Would you copy the material below word for word, beginning with its first line and ending with the line that contains "Task: Open the Twitter social icon"?

Segment Start: Data for the task

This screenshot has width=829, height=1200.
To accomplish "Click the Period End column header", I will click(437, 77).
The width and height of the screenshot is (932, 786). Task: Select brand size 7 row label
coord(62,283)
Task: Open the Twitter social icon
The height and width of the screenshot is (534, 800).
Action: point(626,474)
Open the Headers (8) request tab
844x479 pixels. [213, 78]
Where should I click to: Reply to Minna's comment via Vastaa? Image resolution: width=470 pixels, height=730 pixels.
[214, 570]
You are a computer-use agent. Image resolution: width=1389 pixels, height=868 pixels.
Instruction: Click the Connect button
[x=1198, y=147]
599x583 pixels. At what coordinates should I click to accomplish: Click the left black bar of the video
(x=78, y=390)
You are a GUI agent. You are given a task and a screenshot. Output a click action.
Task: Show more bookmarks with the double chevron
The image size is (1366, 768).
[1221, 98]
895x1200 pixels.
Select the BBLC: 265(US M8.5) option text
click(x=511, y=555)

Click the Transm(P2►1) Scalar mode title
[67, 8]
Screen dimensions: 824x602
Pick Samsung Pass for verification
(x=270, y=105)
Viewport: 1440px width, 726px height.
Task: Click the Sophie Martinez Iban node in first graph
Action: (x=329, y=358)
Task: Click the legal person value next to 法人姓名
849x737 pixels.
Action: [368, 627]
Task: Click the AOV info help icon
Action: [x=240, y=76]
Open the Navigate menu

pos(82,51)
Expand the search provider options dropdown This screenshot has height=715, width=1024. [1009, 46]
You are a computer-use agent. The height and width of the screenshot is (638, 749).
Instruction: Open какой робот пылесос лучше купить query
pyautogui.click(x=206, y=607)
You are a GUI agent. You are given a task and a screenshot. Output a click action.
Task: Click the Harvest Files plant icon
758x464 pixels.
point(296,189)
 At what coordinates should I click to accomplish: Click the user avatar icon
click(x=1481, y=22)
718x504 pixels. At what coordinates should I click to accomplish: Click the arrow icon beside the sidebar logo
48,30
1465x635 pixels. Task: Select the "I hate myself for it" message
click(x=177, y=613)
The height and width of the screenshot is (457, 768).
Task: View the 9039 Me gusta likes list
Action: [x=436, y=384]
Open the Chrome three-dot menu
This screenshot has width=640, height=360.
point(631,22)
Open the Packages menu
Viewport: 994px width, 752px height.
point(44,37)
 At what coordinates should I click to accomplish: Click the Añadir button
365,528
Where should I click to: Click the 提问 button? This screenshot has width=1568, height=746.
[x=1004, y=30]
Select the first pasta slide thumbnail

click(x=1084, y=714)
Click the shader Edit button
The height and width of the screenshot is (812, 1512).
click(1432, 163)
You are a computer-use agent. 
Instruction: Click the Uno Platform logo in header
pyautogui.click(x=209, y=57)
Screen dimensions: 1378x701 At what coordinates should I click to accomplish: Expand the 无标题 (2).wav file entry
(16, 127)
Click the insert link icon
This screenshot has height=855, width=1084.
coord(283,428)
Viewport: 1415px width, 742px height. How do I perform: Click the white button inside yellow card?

Segment End: Data for the task

## Answer for the task
This screenshot has width=829, height=1200.
To accomplish "Click the Period End column header", I will click(437, 77).
The width and height of the screenshot is (932, 786). Task: Select brand size 7 row label
coord(62,283)
Task: Open the Twitter social icon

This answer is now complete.